By way of background, a patent is an exclusive right granted for a new invention, giving the patent owner the ability to decide how others can use the invention for a limited amount of time (generally, for 20 years from the filing date in the U.S.). On the other hand, copyright and trademark protection can last much longer. Trademarks are signs used to distinguish the goods and services of one business from the next and to help prevent confusion in the marketplace. Copyright protection focuses on the protection of creative works, such as books, music, films, computer programs and databases.

IP strategy is not one size fits all. To make your IP work for you, it is important to have an IP strategy tailored to fit your own business goals and innovation strategy. For example, if you have a patent on a product within your core business and the capability to fully exploit the market, it may be best to commercialize the product directly and exclusively. On the other hand, if you do not have the manufacturing capacity to satisfy the whole market, or the technology covered by the patent can be used on products outside your core business and competency, it may be best to license your patent to other firms in order to maximize your own profit. There is, of course, a lot of room in between, and considerations such as licensing exclusivity and field-of-use restrictions should be taken into account.

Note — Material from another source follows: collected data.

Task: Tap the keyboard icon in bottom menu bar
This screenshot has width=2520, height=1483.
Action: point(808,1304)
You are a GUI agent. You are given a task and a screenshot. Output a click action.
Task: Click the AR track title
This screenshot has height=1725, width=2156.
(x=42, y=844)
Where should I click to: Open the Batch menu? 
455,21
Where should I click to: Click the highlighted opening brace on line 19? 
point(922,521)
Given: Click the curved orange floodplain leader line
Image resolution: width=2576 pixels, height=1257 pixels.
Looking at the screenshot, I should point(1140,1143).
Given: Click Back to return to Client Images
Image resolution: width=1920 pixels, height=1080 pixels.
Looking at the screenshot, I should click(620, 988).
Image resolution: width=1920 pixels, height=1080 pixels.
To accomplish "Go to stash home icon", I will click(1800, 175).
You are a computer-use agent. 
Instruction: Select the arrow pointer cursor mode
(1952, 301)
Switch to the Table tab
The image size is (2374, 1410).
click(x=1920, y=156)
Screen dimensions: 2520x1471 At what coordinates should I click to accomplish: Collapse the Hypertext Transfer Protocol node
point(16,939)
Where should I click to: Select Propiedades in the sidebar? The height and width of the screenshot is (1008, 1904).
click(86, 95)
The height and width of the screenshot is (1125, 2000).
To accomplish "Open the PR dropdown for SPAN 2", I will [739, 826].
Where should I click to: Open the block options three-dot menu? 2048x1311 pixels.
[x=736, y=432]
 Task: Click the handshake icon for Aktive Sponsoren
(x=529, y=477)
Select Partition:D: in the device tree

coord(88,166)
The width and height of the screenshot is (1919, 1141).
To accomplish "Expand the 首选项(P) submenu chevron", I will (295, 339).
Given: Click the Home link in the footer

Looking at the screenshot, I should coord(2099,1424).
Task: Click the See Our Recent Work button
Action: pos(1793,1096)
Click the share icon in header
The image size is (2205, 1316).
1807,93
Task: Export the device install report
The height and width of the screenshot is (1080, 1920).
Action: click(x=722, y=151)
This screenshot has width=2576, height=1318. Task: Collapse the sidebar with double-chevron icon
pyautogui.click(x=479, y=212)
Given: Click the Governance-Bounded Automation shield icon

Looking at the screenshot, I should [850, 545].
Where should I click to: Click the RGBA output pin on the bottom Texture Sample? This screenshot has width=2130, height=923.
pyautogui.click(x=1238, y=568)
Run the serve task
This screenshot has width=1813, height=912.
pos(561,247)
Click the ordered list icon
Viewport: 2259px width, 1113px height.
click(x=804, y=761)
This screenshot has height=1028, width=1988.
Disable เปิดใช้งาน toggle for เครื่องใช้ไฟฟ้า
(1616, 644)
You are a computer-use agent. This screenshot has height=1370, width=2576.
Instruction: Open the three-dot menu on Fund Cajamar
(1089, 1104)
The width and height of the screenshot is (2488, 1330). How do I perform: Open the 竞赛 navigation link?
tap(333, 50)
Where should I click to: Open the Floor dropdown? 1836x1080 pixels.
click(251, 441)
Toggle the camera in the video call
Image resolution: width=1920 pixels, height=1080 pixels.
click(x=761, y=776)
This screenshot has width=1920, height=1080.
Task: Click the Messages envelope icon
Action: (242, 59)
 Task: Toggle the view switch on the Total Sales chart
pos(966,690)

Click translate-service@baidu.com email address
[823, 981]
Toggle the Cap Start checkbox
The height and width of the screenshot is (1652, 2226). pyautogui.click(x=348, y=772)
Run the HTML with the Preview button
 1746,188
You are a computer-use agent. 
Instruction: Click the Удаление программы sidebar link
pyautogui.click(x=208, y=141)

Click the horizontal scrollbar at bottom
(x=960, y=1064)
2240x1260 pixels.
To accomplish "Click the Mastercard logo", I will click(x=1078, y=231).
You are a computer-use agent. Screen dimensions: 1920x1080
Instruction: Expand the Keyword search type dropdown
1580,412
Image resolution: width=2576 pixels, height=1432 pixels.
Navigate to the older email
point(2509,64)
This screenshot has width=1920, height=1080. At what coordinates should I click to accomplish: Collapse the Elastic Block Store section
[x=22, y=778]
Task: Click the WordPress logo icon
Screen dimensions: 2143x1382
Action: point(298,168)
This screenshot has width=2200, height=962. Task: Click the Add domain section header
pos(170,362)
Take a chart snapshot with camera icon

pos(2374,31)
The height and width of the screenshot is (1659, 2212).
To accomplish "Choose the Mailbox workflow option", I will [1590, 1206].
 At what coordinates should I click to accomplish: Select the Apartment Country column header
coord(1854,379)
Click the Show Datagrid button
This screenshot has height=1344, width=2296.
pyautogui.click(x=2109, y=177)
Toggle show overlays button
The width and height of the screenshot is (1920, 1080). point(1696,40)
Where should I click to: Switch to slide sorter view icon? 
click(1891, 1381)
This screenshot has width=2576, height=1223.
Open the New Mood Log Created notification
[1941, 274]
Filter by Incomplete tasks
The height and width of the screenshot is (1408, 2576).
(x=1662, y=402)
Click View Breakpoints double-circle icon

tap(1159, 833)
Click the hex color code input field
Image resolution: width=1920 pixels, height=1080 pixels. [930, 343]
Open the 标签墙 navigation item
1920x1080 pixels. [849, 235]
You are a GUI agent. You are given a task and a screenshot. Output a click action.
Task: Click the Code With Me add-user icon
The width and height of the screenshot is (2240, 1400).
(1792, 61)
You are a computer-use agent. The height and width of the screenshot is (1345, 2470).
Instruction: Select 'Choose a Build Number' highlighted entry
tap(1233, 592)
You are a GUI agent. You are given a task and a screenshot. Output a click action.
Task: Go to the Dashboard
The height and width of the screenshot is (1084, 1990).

Similar considerations apply to trademarks and copyrighted works. For copyright-protected software, for example, it may be wise to license the software royalty free if the widespread adoption of the software would create a favorable ecosystem for your business or other portions of your IP portfolio. As for trademarks, it’s important to have a robust branding strategy to ensure brand recognition and the prevention of brand dilution. Strong branding can lead to other monetization opportunities, such as licensing your logo to a different company to use on T-shirts or other collectibles, for example – a stream of income you would be unable to generate on your own.

What works for one company may not work for another, even if similarly situated. However, the point is, on World IP Day, to recognize (1) that you have IP (even if you did not know it) and (2) that IP can help in building a stronger, more competitive business.

Happy World Intellectual Property Day!